-- Dataset extract follows --

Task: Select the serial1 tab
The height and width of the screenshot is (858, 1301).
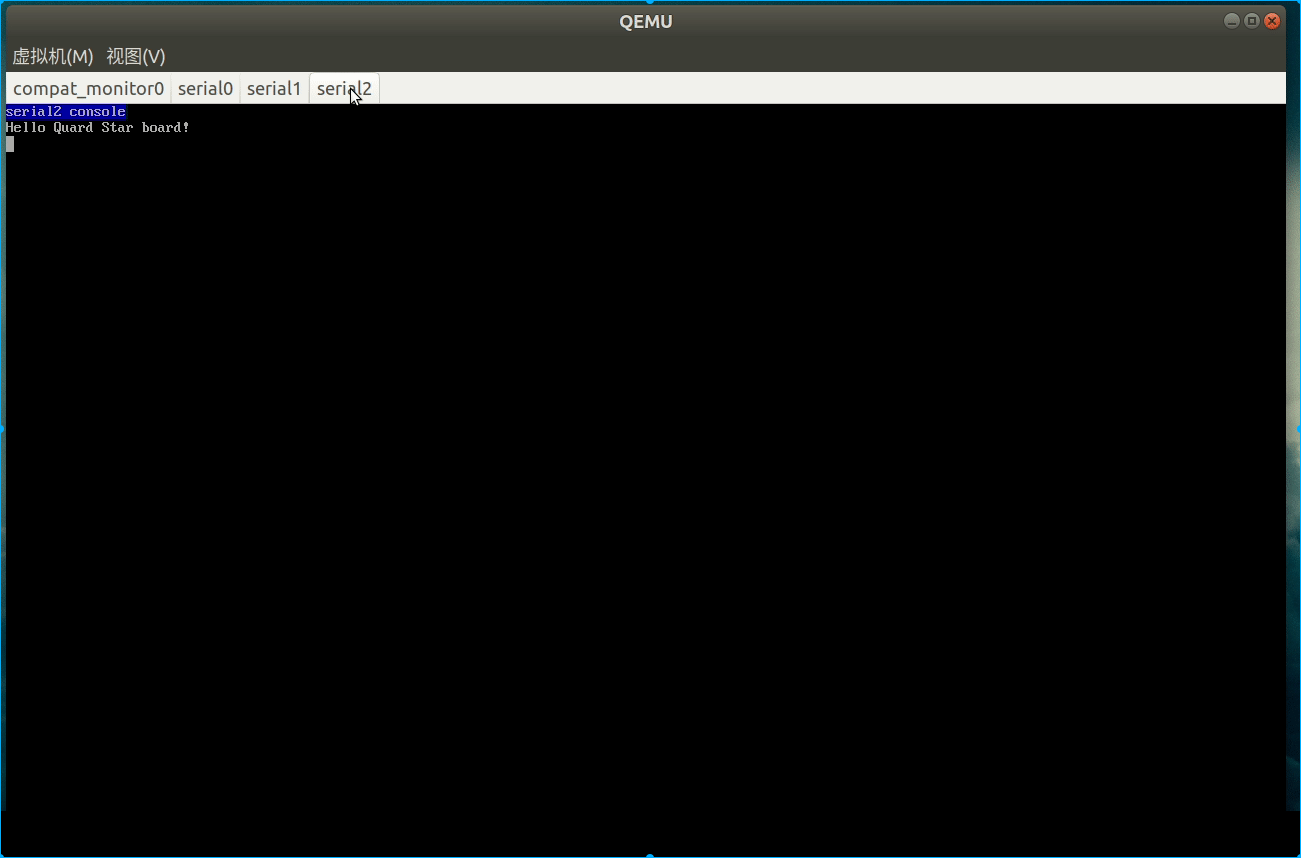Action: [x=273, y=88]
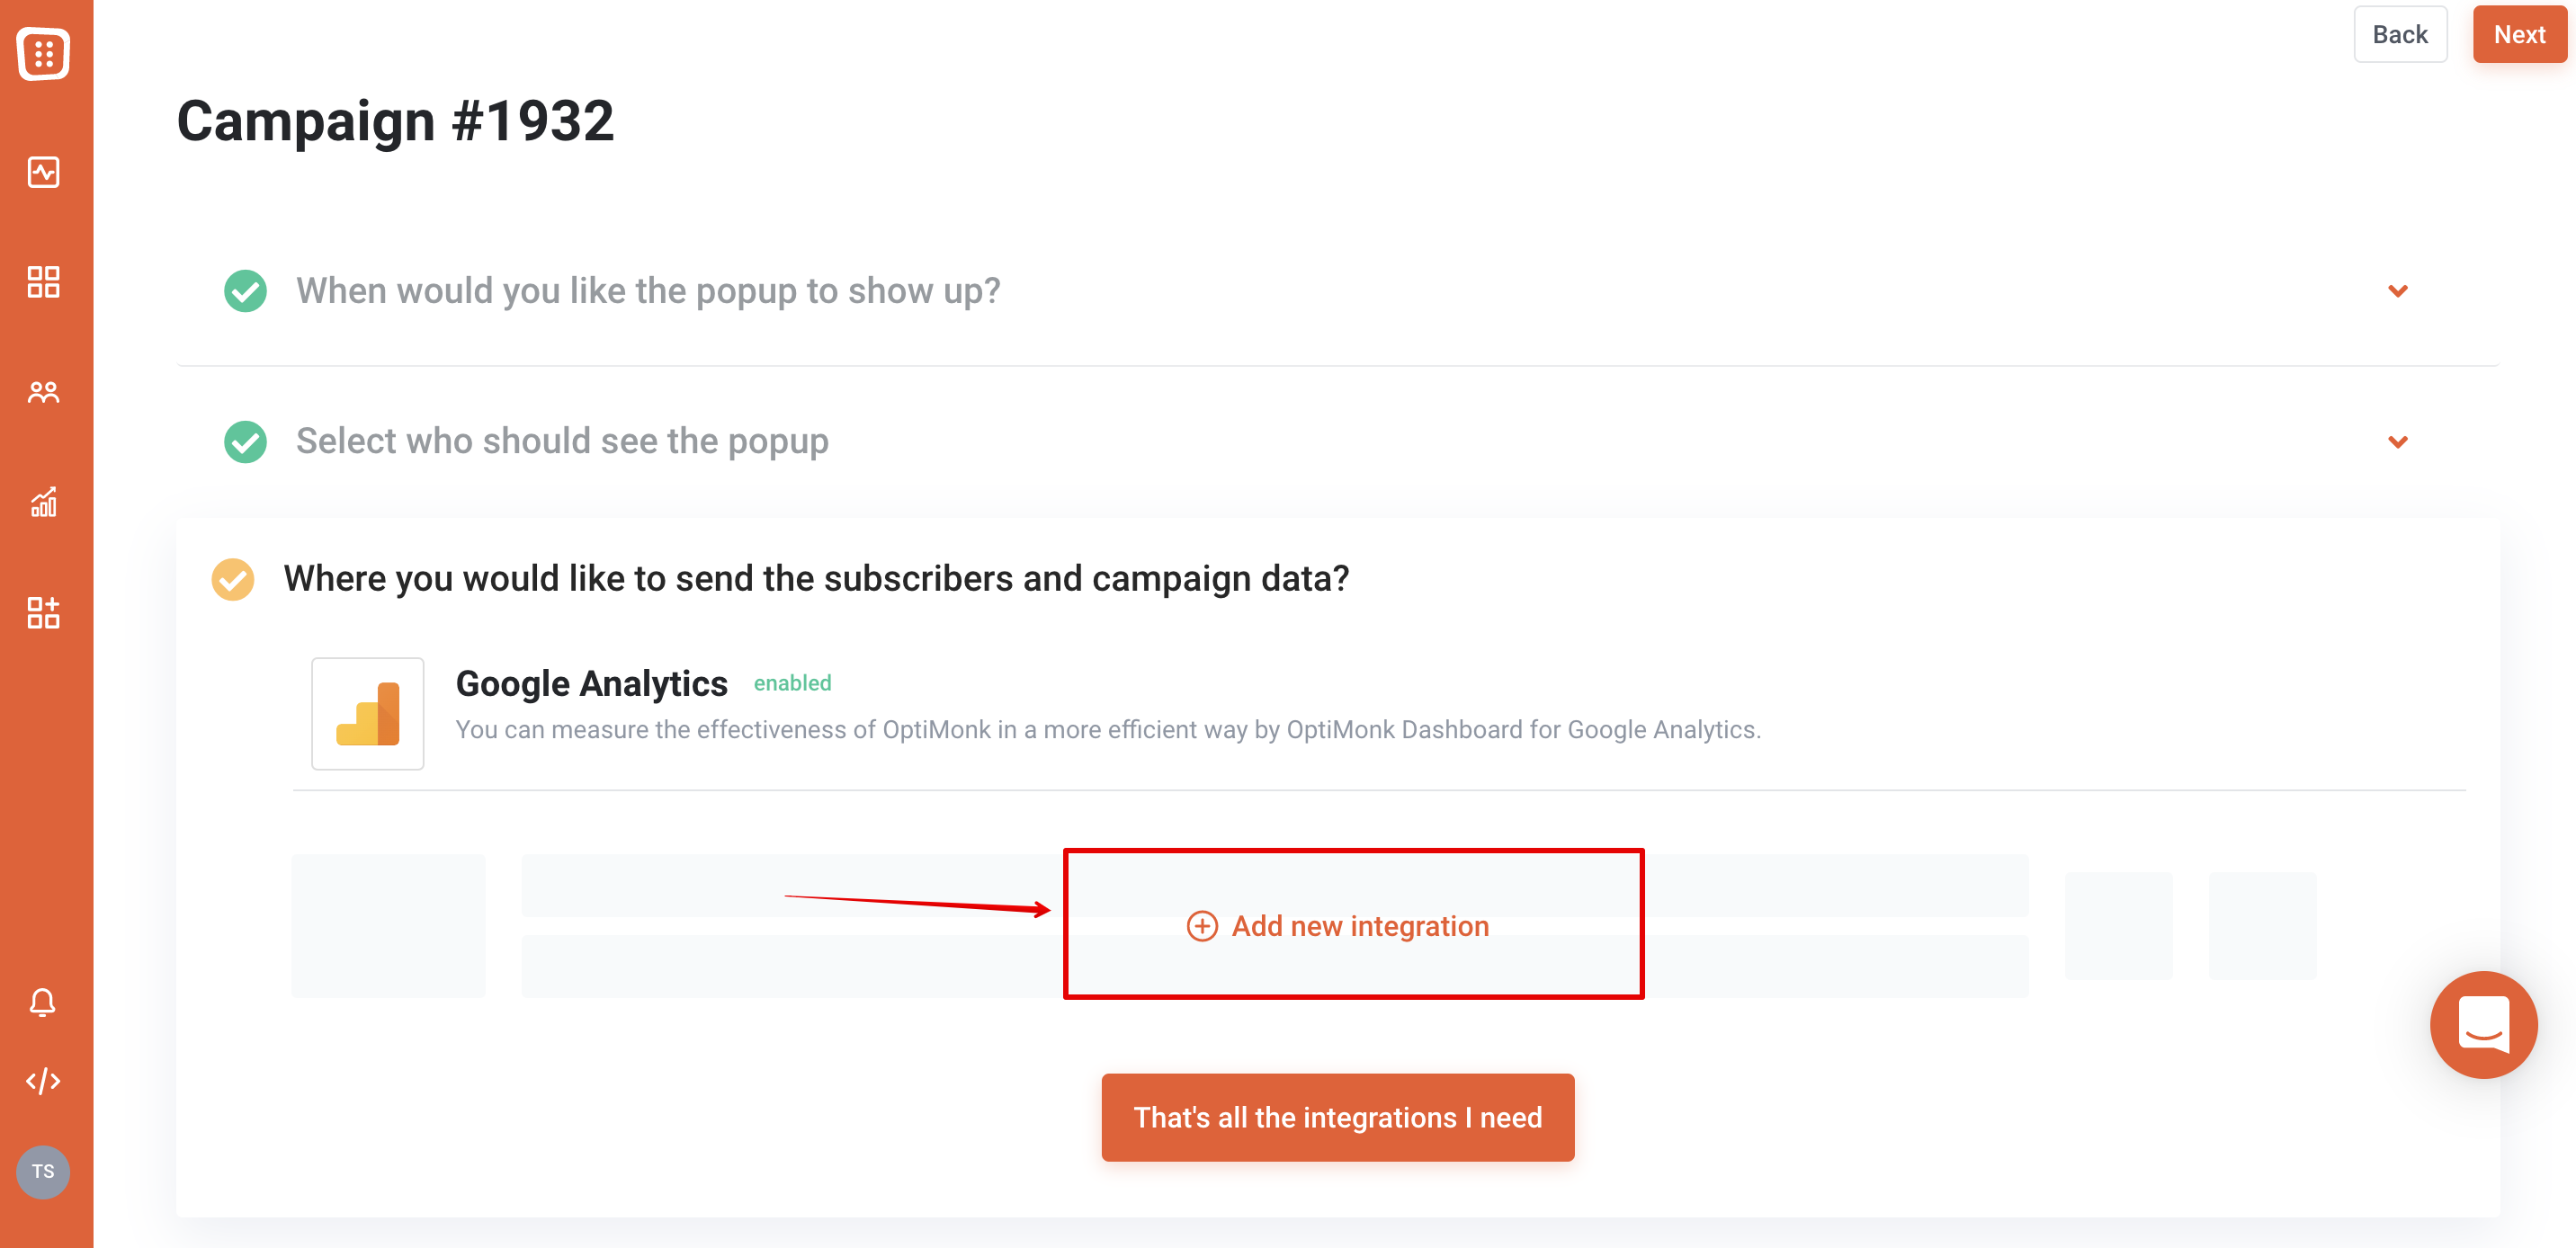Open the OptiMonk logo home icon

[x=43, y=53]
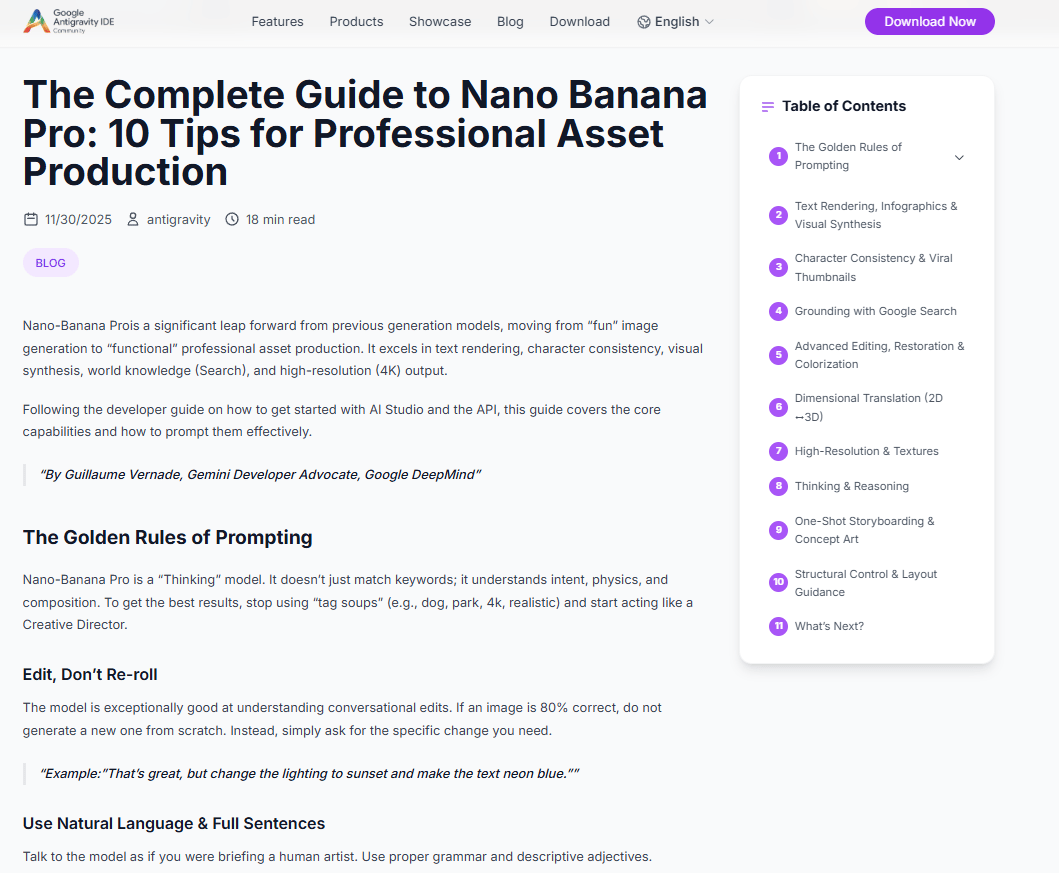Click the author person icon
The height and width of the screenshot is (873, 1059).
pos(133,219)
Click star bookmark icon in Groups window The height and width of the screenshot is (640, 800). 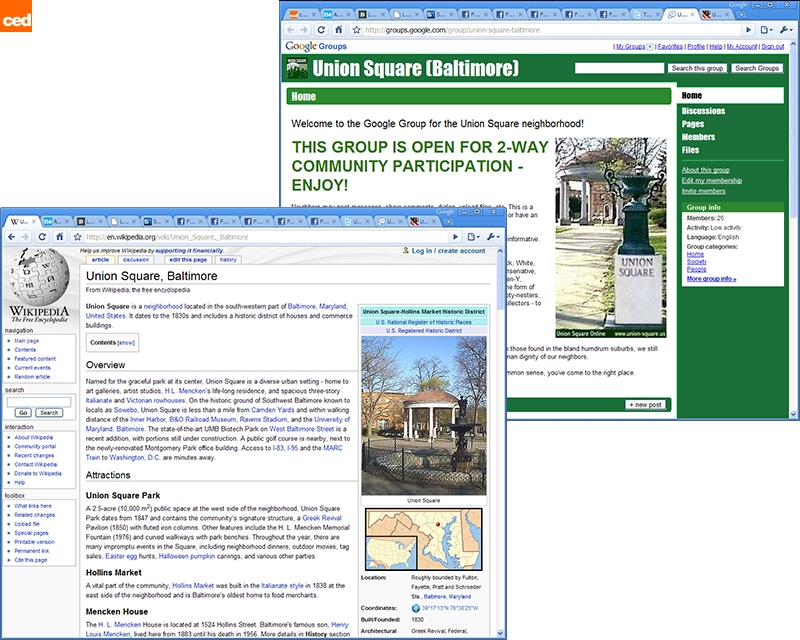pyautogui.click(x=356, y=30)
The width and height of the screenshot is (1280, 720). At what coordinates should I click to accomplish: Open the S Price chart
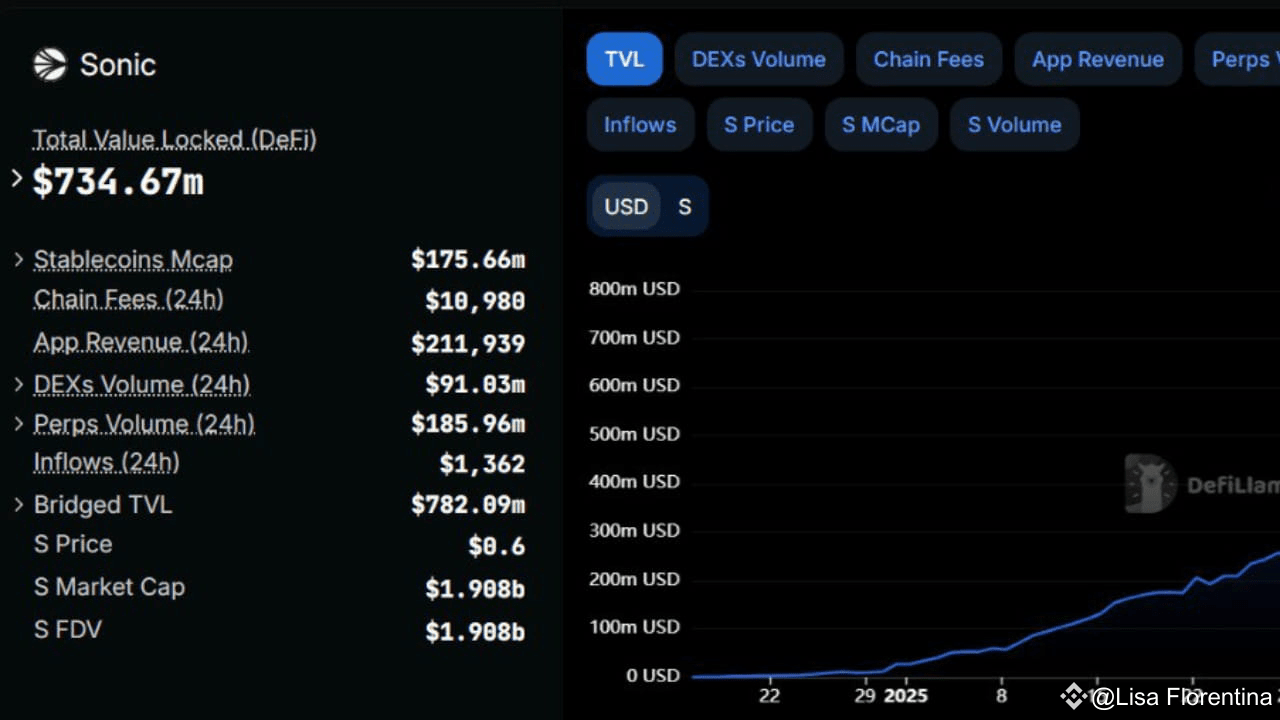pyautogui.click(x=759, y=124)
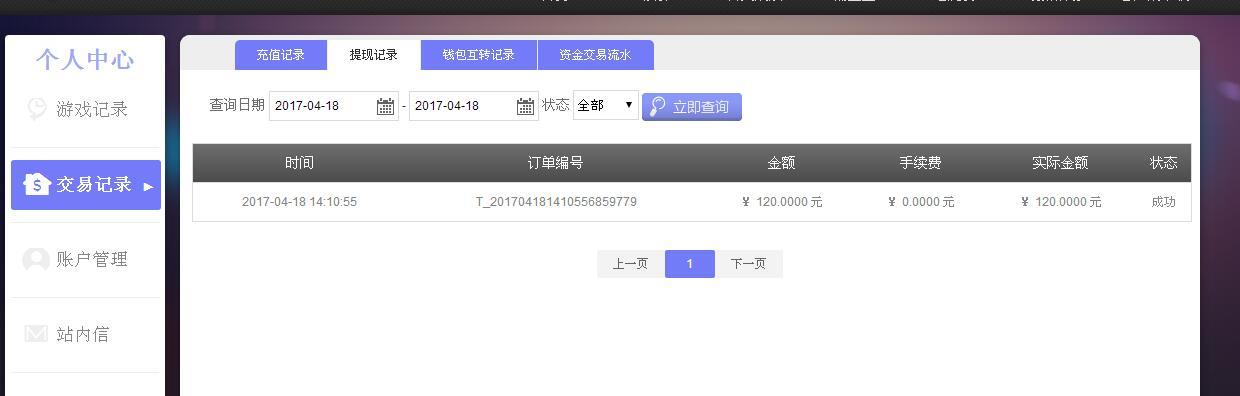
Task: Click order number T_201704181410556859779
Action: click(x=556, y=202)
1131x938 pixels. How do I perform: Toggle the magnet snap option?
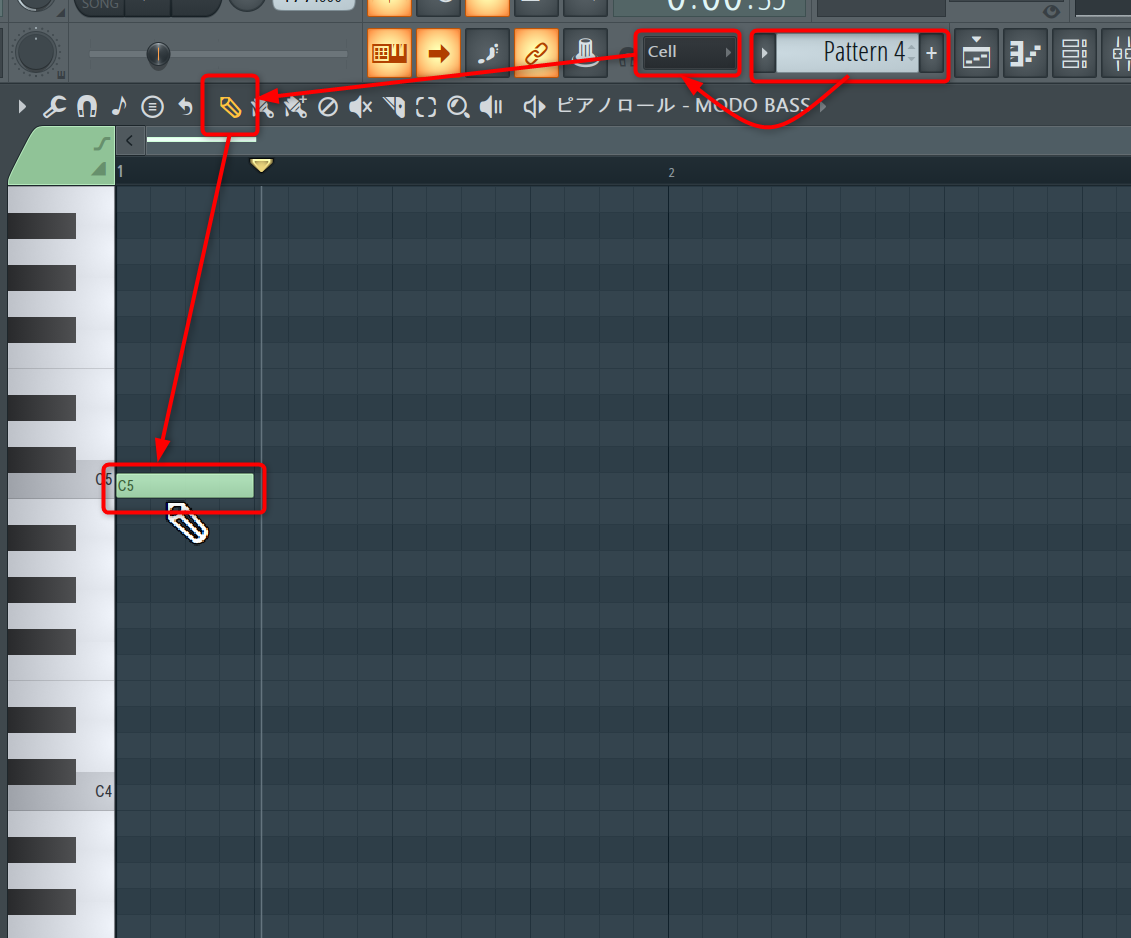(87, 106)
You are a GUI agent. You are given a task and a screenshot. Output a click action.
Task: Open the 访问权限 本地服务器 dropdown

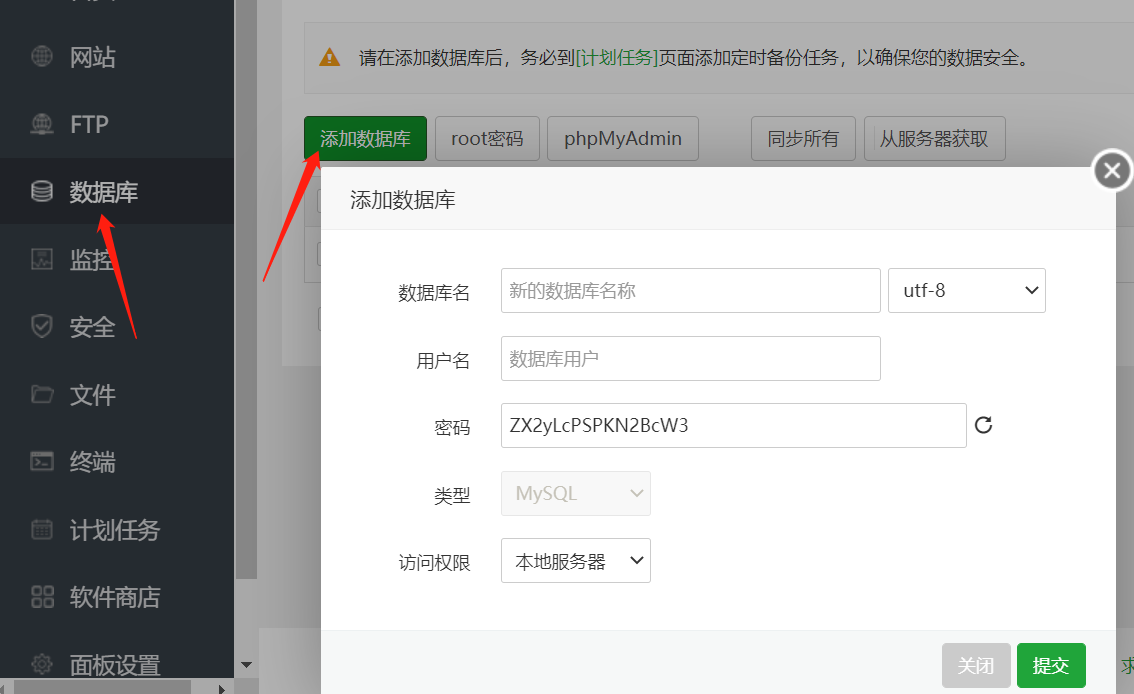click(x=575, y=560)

-- Dataset extract concluded --

§ **Exercise**
Only the lines from the one containing "The width and" through the last line of the entries should be transcribed, exactly and with no pictures.

§ **Written solution**
The width and height of the screenshot is (1280, 720). At what coordinates should I click to accomplish: Open the S Price chart
pyautogui.click(x=759, y=124)
Task: Click order number T_201704181410556859779
Action: click(x=556, y=202)
1131x938 pixels. How do I perform: Toggle the magnet snap option?
(87, 106)
You are a GUI agent. You are given a task and a screenshot. Output a click action.
Task: Open the 访问权限 本地服务器 dropdown

click(x=575, y=560)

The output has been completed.